_EXERCISE BRIEF_: Please reproduce all of the data below word for word, but leave the pictures out.
================
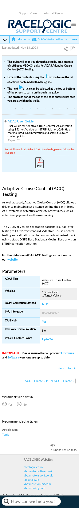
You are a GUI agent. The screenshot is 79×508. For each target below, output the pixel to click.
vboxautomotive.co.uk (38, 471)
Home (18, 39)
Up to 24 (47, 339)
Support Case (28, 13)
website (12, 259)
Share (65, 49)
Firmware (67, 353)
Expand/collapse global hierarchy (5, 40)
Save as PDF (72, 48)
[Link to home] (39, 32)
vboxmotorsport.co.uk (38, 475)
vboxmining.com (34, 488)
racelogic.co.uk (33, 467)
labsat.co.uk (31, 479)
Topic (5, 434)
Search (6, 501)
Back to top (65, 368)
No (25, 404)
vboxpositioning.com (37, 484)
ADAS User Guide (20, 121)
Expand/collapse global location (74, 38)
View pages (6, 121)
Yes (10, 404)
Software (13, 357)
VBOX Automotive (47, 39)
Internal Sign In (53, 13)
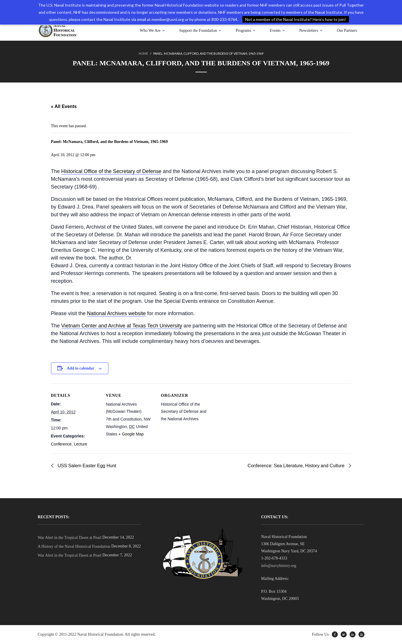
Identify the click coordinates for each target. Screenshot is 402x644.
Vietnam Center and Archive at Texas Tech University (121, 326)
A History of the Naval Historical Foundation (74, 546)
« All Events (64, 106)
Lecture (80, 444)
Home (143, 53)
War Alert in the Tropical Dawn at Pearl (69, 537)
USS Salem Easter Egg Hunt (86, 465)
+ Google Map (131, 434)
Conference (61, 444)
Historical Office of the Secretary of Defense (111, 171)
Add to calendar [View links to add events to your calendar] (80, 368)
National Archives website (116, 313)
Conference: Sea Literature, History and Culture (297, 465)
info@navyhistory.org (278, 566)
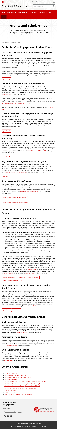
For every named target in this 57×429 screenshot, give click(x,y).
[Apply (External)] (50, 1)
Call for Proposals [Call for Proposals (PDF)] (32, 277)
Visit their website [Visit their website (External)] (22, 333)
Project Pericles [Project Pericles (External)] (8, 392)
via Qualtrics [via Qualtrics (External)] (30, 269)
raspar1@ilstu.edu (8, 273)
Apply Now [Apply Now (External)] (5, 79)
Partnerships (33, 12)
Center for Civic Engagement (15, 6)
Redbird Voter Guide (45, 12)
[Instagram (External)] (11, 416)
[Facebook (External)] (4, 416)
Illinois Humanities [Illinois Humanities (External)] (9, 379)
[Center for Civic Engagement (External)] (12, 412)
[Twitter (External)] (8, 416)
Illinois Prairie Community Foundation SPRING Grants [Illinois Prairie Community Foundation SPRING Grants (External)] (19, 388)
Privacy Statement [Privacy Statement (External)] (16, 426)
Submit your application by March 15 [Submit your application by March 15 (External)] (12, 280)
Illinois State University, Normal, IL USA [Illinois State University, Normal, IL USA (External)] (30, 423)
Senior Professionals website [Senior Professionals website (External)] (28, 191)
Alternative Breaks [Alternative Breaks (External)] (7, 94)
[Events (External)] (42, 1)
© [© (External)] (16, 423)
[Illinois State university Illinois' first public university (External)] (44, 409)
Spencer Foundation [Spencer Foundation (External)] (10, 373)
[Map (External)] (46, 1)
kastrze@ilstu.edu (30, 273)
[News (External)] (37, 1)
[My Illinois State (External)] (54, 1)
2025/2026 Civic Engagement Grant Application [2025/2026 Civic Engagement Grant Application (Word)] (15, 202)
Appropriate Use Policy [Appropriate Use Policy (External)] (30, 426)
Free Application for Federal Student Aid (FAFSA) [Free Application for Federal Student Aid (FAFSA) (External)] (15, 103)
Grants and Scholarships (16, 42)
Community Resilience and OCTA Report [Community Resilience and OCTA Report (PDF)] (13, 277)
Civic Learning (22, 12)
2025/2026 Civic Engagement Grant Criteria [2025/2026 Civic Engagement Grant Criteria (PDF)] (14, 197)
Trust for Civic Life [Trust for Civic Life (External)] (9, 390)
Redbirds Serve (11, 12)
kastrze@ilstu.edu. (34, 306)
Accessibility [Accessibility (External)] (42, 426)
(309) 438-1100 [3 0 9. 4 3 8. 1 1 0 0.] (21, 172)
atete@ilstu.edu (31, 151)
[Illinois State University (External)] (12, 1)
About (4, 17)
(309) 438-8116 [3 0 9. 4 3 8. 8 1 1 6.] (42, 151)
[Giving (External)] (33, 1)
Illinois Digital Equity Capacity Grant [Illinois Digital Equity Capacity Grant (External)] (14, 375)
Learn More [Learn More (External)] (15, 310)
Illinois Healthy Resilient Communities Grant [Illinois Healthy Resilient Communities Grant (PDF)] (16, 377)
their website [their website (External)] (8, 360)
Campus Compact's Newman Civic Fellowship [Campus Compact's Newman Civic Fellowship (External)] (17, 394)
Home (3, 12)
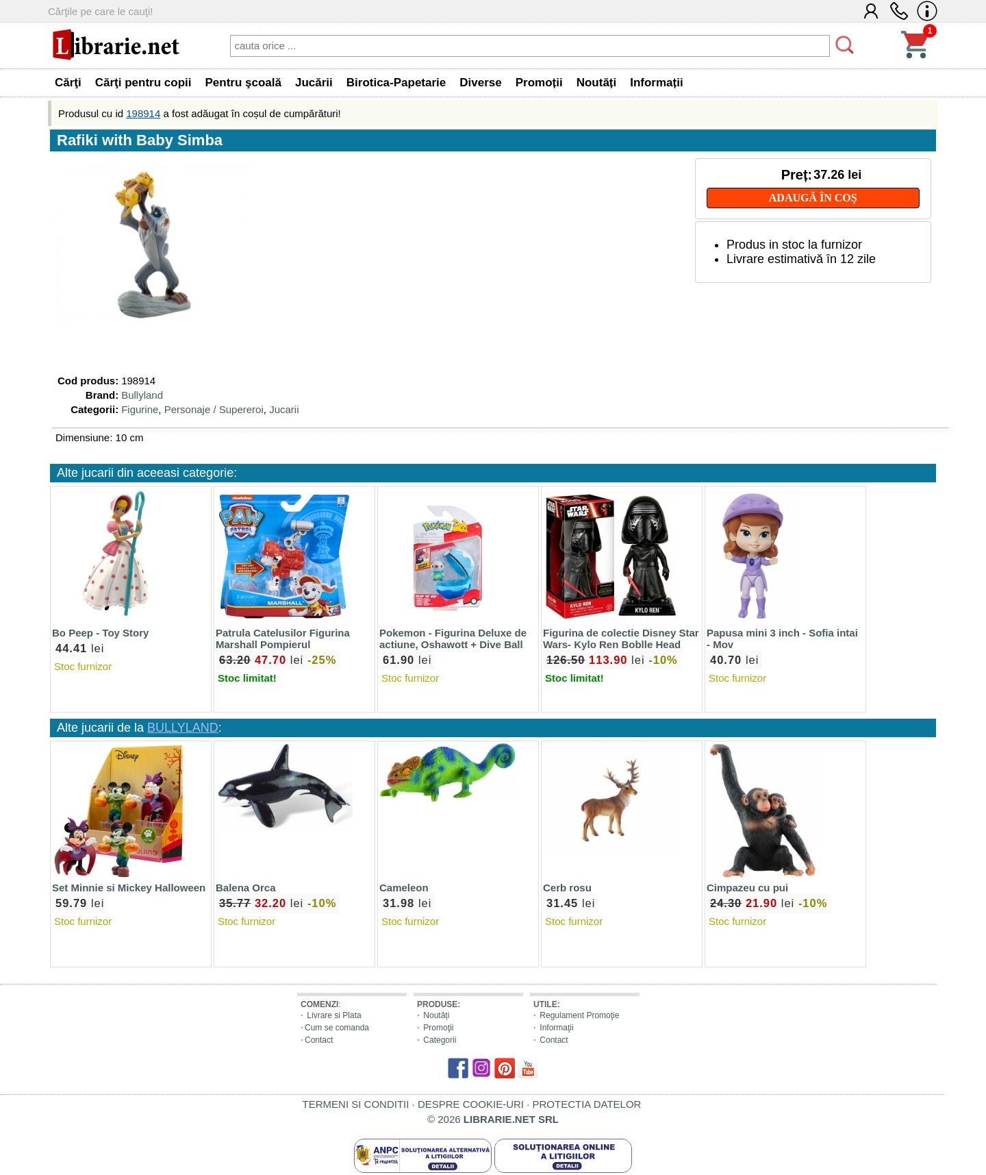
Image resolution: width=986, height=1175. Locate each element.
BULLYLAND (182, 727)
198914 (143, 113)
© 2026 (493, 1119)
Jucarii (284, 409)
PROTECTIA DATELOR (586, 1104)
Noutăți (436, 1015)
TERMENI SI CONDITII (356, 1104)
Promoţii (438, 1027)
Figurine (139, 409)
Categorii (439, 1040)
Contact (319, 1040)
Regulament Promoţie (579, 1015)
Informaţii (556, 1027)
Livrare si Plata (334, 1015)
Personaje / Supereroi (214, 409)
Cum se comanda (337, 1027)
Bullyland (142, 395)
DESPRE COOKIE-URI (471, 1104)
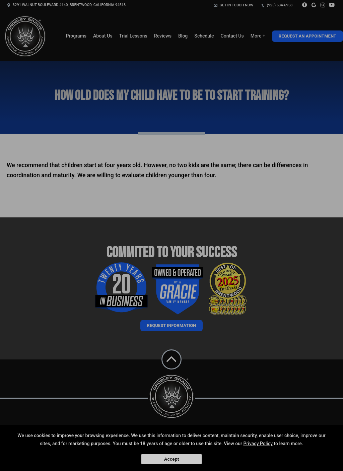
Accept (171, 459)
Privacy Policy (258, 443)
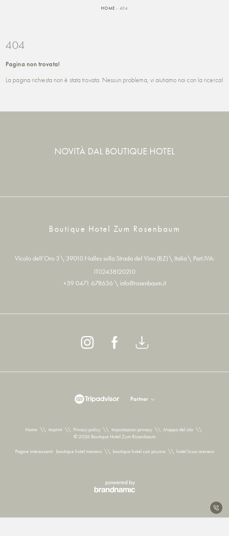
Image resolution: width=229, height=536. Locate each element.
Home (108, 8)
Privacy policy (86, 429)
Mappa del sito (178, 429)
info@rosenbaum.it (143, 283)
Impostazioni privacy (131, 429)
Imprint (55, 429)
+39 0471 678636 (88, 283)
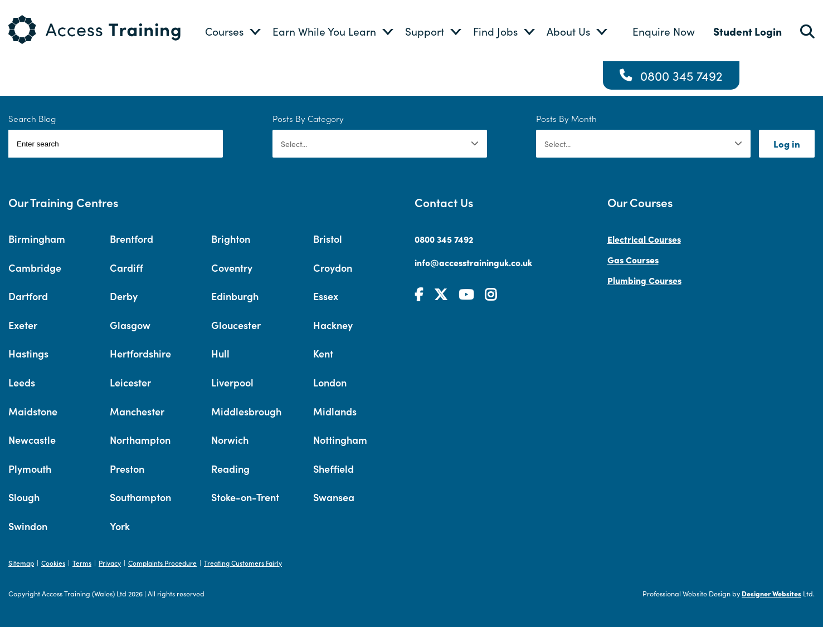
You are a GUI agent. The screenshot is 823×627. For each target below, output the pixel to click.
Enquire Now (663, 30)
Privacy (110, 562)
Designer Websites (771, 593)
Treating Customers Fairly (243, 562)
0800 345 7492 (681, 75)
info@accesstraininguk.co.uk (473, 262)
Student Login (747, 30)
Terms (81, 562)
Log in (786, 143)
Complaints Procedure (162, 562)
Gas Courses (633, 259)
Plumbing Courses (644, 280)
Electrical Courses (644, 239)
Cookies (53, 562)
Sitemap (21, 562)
================
_EXERCISE OUTPUT_:
You are a GUI agent. The screenshot is 79×508. For each target below, output the pixel to click.
vboxautomotive.co.uk (38, 471)
Home (18, 39)
Up to 24 (47, 339)
Support Case (28, 13)
website (12, 259)
Share (65, 49)
Firmware (67, 353)
Expand/collapse global hierarchy (5, 40)
Save as PDF (72, 48)
[Link to home] (39, 32)
vboxmotorsport.co.uk (38, 475)
vboxmining.com (34, 488)
racelogic.co.uk (33, 467)
labsat.co.uk (31, 479)
Topic (5, 434)
Search (6, 501)
Back to top (65, 368)
No (25, 404)
vboxpositioning.com (37, 484)
ADAS User Guide (20, 121)
Expand/collapse global location (74, 38)
View pages (6, 121)
Yes (10, 404)
Software (13, 357)
VBOX Automotive (47, 39)
Internal Sign In (53, 13)
Identify the click coordinates for each target. Screenshot is 402x644.
Vietnam Center and Archive at Texas Tech University (121, 326)
A History of the Naval Historical Foundation (74, 546)
« All Events (64, 106)
Lecture (80, 444)
Home (143, 53)
War Alert in the Tropical Dawn at Pearl (69, 537)
USS Salem Easter Egg Hunt (86, 465)
+ Google Map (131, 434)
Conference (61, 444)
Historical Office of the Secretary of Defense (111, 171)
Add to calendar [View links to add events to your calendar] (80, 368)
National Archives website (116, 313)
Conference: Sea Literature, History and Culture (297, 465)
info@navyhistory.org (278, 566)
For every named target in this 57×429 screenshot, give click(x,y).
[Apply (External)] (50, 1)
Call for Proposals [Call for Proposals (PDF)] (32, 277)
Visit their website [Visit their website (External)] (22, 333)
Project Pericles [Project Pericles (External)] (8, 392)
via Qualtrics [via Qualtrics (External)] (30, 269)
raspar1@ilstu.edu (8, 273)
Apply Now [Apply Now (External)] (5, 79)
Partnerships (33, 12)
Center for Civic Engagement (15, 6)
Redbird Voter Guide (45, 12)
[Instagram (External)] (11, 416)
[Facebook (External)] (4, 416)
Illinois Humanities [Illinois Humanities (External)] (9, 379)
[Center for Civic Engagement (External)] (12, 412)
[Twitter (External)] (8, 416)
Illinois Prairie Community Foundation SPRING Grants [Illinois Prairie Community Foundation SPRING Grants (External)] (19, 388)
Privacy Statement [Privacy Statement (External)] (16, 426)
Submit your application by March 15 [Submit your application by March 15 (External)] (12, 280)
Illinois State University, Normal, IL USA [Illinois State University, Normal, IL USA (External)] (30, 423)
Senior Professionals website [Senior Professionals website (External)] (28, 191)
Alternative Breaks [Alternative Breaks (External)] (7, 94)
[Events (External)] (42, 1)
© [© (External)] (16, 423)
[Illinois State university Illinois' first public university (External)] (44, 409)
Spencer Foundation [Spencer Foundation (External)] (10, 373)
[Map (External)] (46, 1)
kastrze@ilstu.edu (30, 273)
[News (External)] (37, 1)
[My Illinois State (External)] (54, 1)
2025/2026 Civic Engagement Grant Application [2025/2026 Civic Engagement Grant Application (Word)] (15, 202)
Appropriate Use Policy [Appropriate Use Policy (External)] (30, 426)
Free Application for Federal Student Aid (FAFSA) [Free Application for Federal Student Aid (FAFSA) (External)] (15, 103)
Grants and Scholarships (16, 42)
Community Resilience and OCTA Report [Community Resilience and OCTA Report (PDF)] (13, 277)
Civic Learning (22, 12)
2025/2026 Civic Engagement Grant Criteria [2025/2026 Civic Engagement Grant Criteria (PDF)] (14, 197)
Trust for Civic Life [Trust for Civic Life (External)] (9, 390)
Redbirds Serve (11, 12)
kastrze@ilstu.edu. (34, 306)
Accessibility [Accessibility (External)] (42, 426)
(309) 438-1100 [3 0 9. 4 3 8. 1 1 0 0.] (21, 172)
atete@ilstu.edu (31, 151)
[Illinois State University (External)] (12, 1)
About (4, 17)
(309) 438-8116 [3 0 9. 4 3 8. 8 1 1 6.] (42, 151)
[Giving (External)] (33, 1)
Illinois Digital Equity Capacity Grant [Illinois Digital Equity Capacity Grant (External)] (14, 375)
Learn More [Learn More (External)] (15, 310)
Illinois Healthy Resilient Communities Grant [Illinois Healthy Resilient Communities Grant (PDF)] (16, 377)
their website [their website (External)] (8, 360)
Campus Compact's Newman Civic Fellowship [Campus Compact's Newman Civic Fellowship (External)] (17, 394)
Home (3, 12)
Image resolution: width=986, height=1175. Locate each element.
BULLYLAND (182, 727)
198914 (143, 113)
© 2026 (493, 1119)
Jucarii (284, 409)
PROTECTIA DATELOR (586, 1104)
Noutăți (436, 1015)
TERMENI SI CONDITII (356, 1104)
Promoţii (438, 1027)
Figurine (139, 409)
Categorii (439, 1040)
Contact (319, 1040)
Regulament Promoţie (579, 1015)
Informaţii (556, 1027)
Livrare si Plata (334, 1015)
Personaje / Supereroi (214, 409)
Cum se comanda (337, 1027)
Bullyland (142, 395)
DESPRE COOKIE-URI (471, 1104)
Accept (171, 459)
Privacy Policy (258, 443)
Image resolution: width=229, height=536. Locate each element.
Home (108, 8)
Privacy policy (86, 429)
Mappa del sito (178, 429)
info@rosenbaum.it (143, 283)
Impostazioni privacy (131, 429)
Imprint (55, 429)
+39 0471 678636 (88, 283)
You are a GUI agent. The screenshot is 823×627. For each target below, output the pixel to click.
Enquire Now (663, 30)
Privacy (110, 562)
Designer Websites (771, 593)
Treating Customers Fairly (243, 562)
0800 345 7492 (681, 75)
info@accesstraininguk.co.uk (473, 262)
Student Login (747, 30)
Terms (81, 562)
Log in (786, 143)
Complaints Procedure (162, 562)
Gas Courses (633, 259)
Plumbing Courses (644, 280)
Electrical Courses (644, 239)
Cookies (53, 562)
Sitemap (21, 562)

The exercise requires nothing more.